> _WRITTEN TASK 1_: Reproduce the part of the talk-show transcript between "You can hear" and "attitudes and moods?", inclusive.
> _WRITTEN TASK 2_: Carry on the talk-show transcript about the Iraq surge and Hillary Clinton's letters from where it stops.

==== PAGE EXTRACT ====

I'm just not going to accept the president's word for this.
This is going to be a big problem for the left because these two guys just got back from Iraq.
They say the surge is working.
It's showing great promise.
It would be unconscionable, they say, to pull out of there prior to 2008.
You can hear Pelosi's face crack again when she got up and read this this morning.
You can probably see it crack when she read this.
The left-wing blogosphere, no doubt, going nuts.
But you know, this is something maybe it's too much to hope for, but can you imagine how the attitude and the mood in this country would change if all of this, the reporting about the surge working could actually serve to help unite the people of this country behind this effort?
Do you realize the difference that would make in public attitudes and moods?
I know it's a long shot because the left is already invested in defeat, as are the Democrats in Congress.
But it'll be interesting to see.
We'll get into that in great detail.
We had a knockdown drag out at my house yesterday over this story in the New York Times about the letter story on Hillary.
And I'm going to explain what the knockdown dragout was about and why, because it was a classic.
Why in the world?
These are letters that Hillary Clinton wrote to some guy between whatever the year, 1965 and 1969 when she was 18.
And apparently the press heard about these letters.
They called this guy.
He's a former, he's a teacher now in San Diego, former friend of hers in Illinois.
And he just gave me the letters.
I said, this just doesn't happen by accident.
The Clinton Inc. doesn't, this is all designed.
After all of Hillary's years in public life, why now?
And why after the cleavage controversy?
Why now does this story appear?
These letters and so forth.
Them.
If you read the letters and you have to understand the New York Times when you read these letters and you have to understand their agenda, you have to understand what they're trying to persuade people of.
The thrust of the story is how she had to break away from her strict, mean, conservative dad.
And her family were just too conservative, and she had to break away, had to get away.
In fact, she wanted to go to Africa when she was a young lady, but she didn't go because she was afraid of what her dad would say.
She was afraid of her dad's reaction.
There's nothing revelatory in these letters.
There's nothing scandalous about it.
But it is, there's a reason and a purpose why that story.
I mean, how does this show up on the front page of the New York Times?
There's nothing newsworthy about it.
You know, she's got a likability problem, and this story was designed to make her appear thoughtful, educated, brilliant, smart at age 18, with her own future and her own life, a loving, thoughtful, very serious person.
There's so much behind this.
We got into arguments at my place yesterday with people.
No, no, no.
This is a very, very, very heartwarming story.
It was fascinating to listen to people who are the targets of the New York Times be totally affected by it.
It was fascinating for me to watch this.
Let's see.
Speaking of the cleavage story, there wasn't any cleavage.
There wasn't any cleavage.

==== STORED RECORDS ====

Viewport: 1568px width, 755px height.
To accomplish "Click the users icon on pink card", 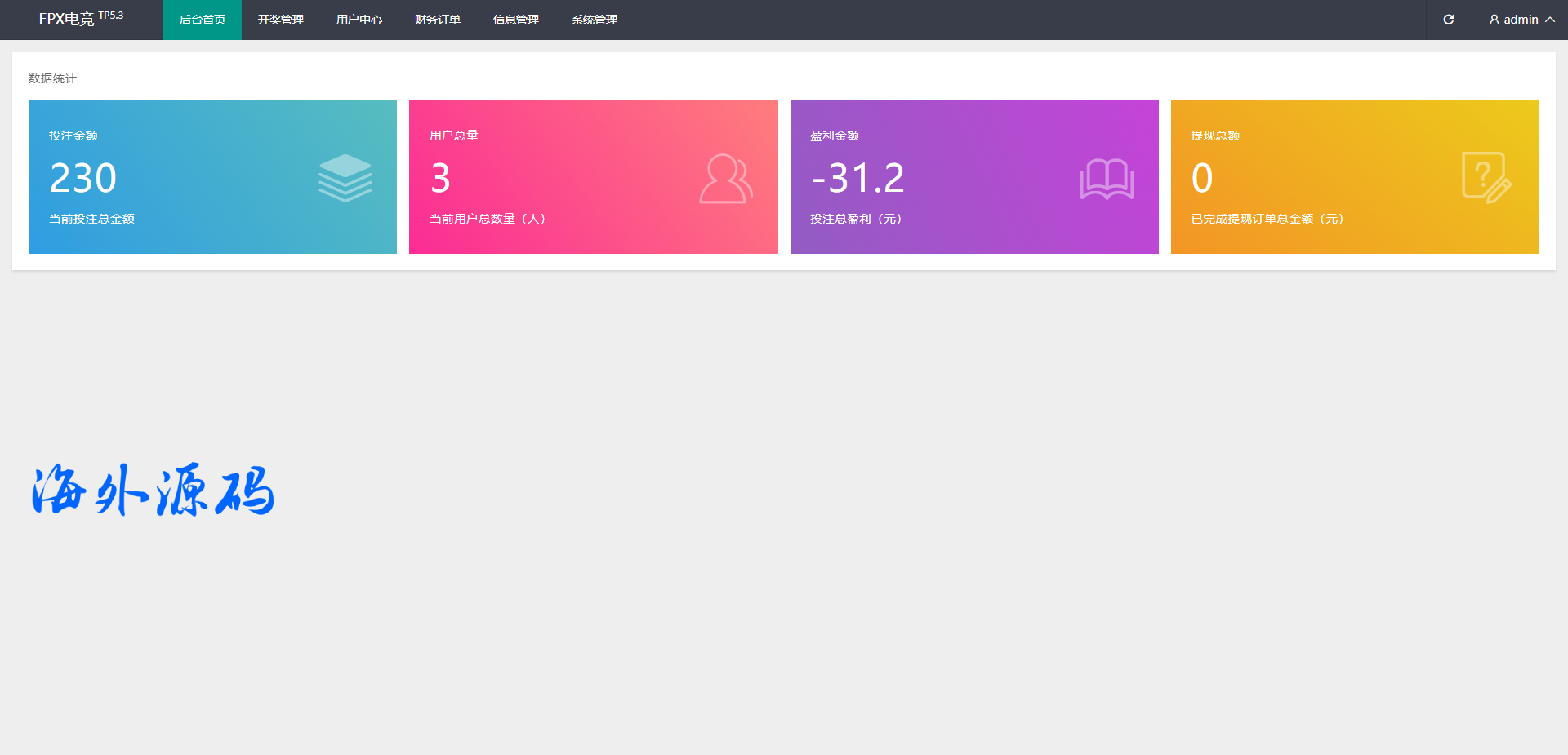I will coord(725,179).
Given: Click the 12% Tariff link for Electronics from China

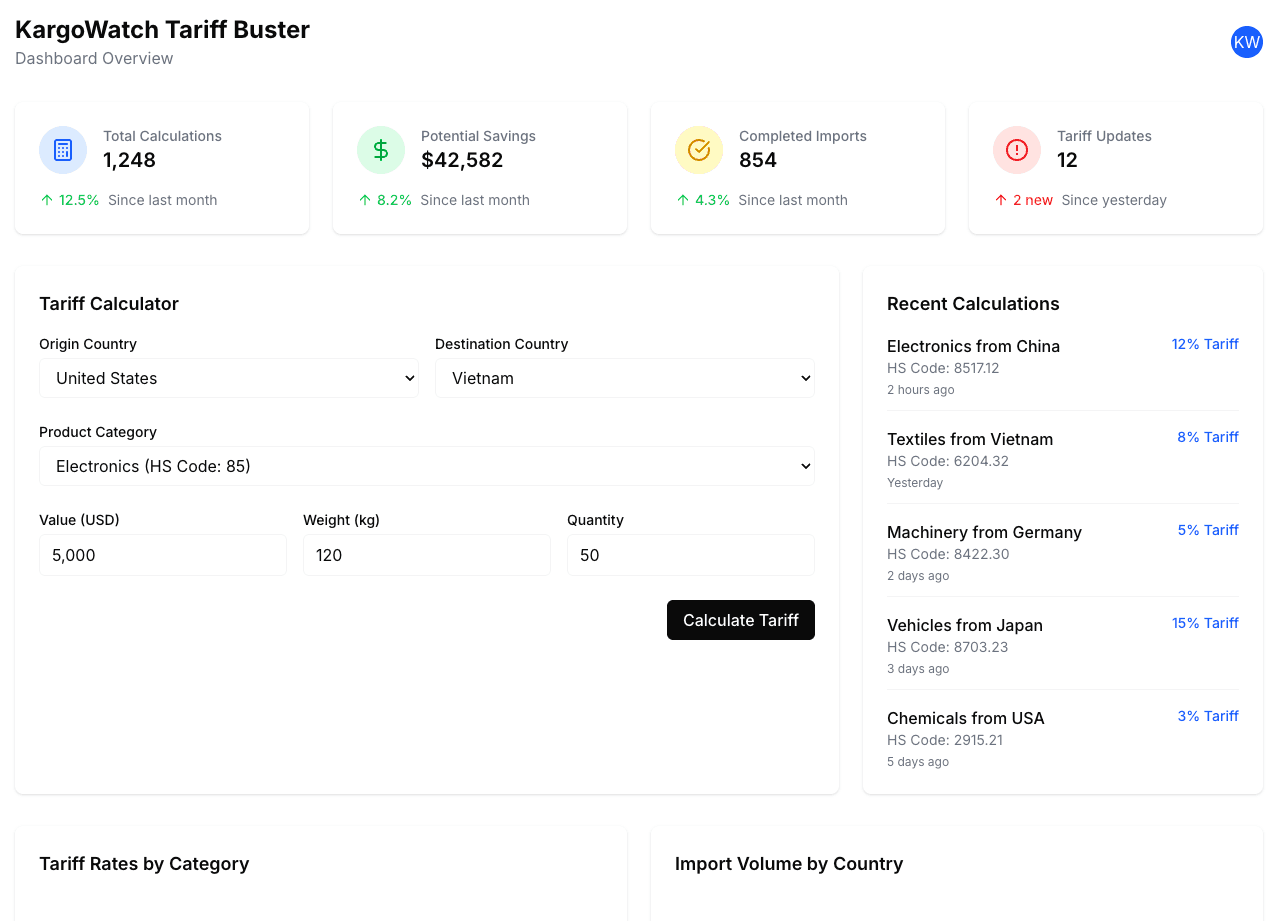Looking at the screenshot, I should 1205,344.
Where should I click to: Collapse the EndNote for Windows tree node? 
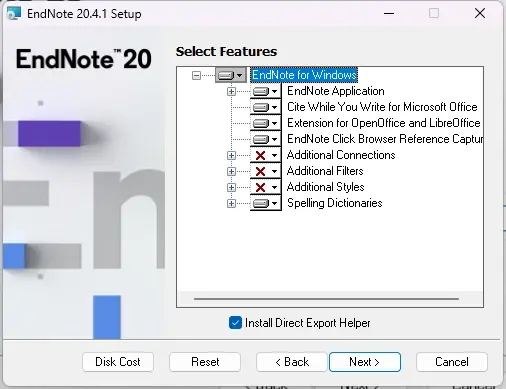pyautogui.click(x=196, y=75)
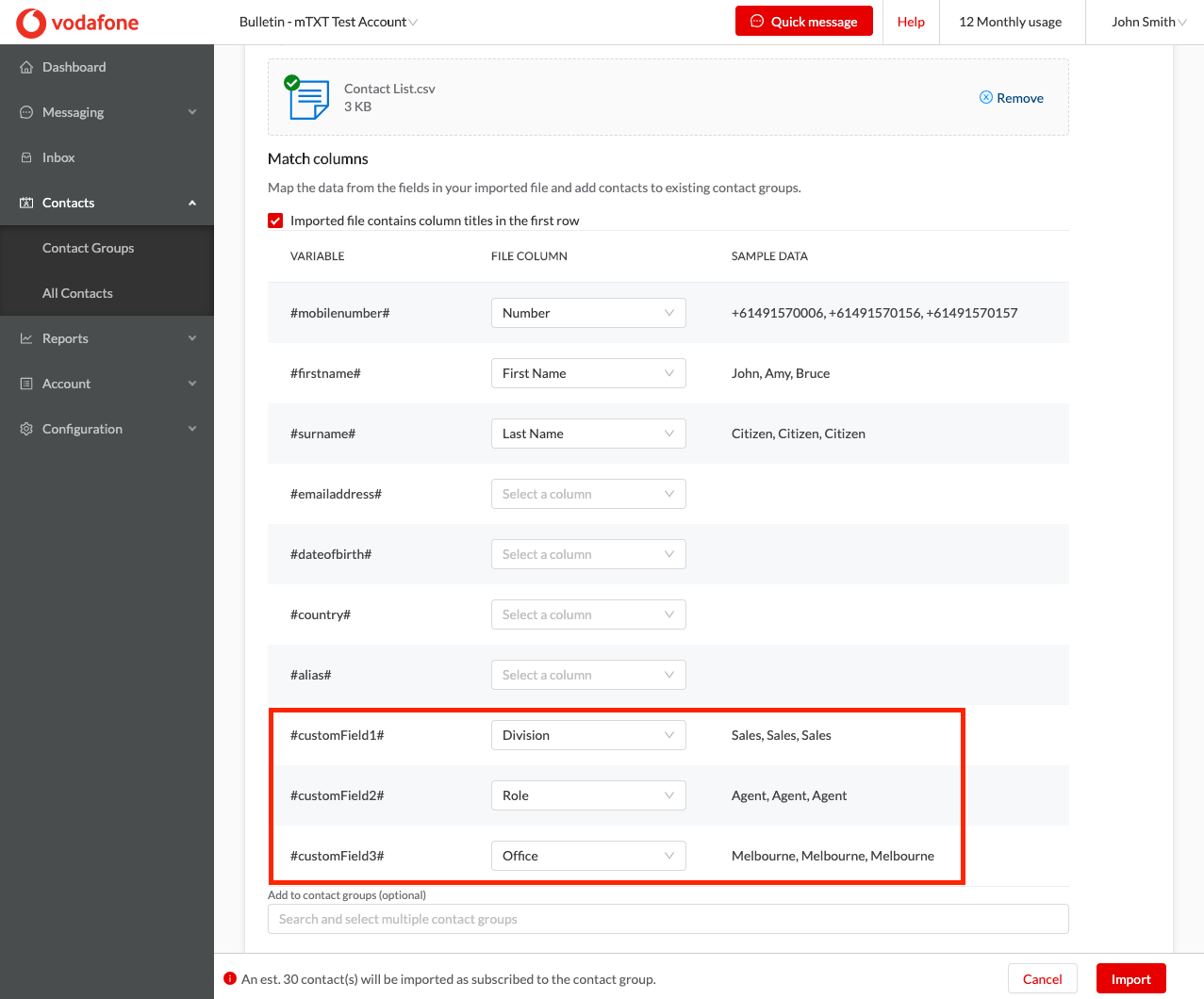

====

> _EXPECTED OUTPUT 1_:
You can hear Pelosi's face crack again when she got up and read this this morning.
You can probably see it crack when she read this.
The left-wing blogosphere, no doubt, going nuts.
But you know, this is something maybe it's too much to hope for, but can you imagine how the attitude and the mood in this country would change if all of this, the reporting about the surge working could actually serve to help unite the people of this country behind this effort?
Do you realize the difference that would make in public attitudes and moods?

> _EXPECTED OUTPUT 2_:
She shows up with a little plunging neckline here on the floor of the Senate.
This is after the Brett girl, and everybody starts talking about the fact that he's more of a woman than she is.
And Clinton had to go, man, how demeaning is this?
Your husband has to go out on Good Morning America to defend the fact that you're a woman and doesn't quite pull it off.
I mean, that's so here comes the cleavage.
And then when the cleavage happens, they cry victim.
They cry how inappropriate, how horrible.
Why is the Washington Post doing this?
It was so outraged Ann Lewis that she sent out a fundraising letter about it, portraying Hillary as the victim.
I tell you, if you really want to outrage Hillary, forget these cleavage stories, just revive that picture.
It showed up in the LA Times back in the 90s with Clinton and Hillary dancing to no music on a Caribbean beach in their swimwear.
You remember that?
They wanted us to see that.
The picture appeared in the Los Angeles.
Folks, it was not pretty.
And this was two weeks before the Lewinsky story was going to break.
So this was early 1995.
And all of a sudden, at the White House press conference that day, McCurry, the White House spokesman, opens up deriding the L.A. Times for daring to publish the picture.
And everybody in the press room said, what picture?
We haven't seen this picture.
And so that made sure the picture showed up everywhere.
And we later learned that they were dancing on the beach.
There was no music there.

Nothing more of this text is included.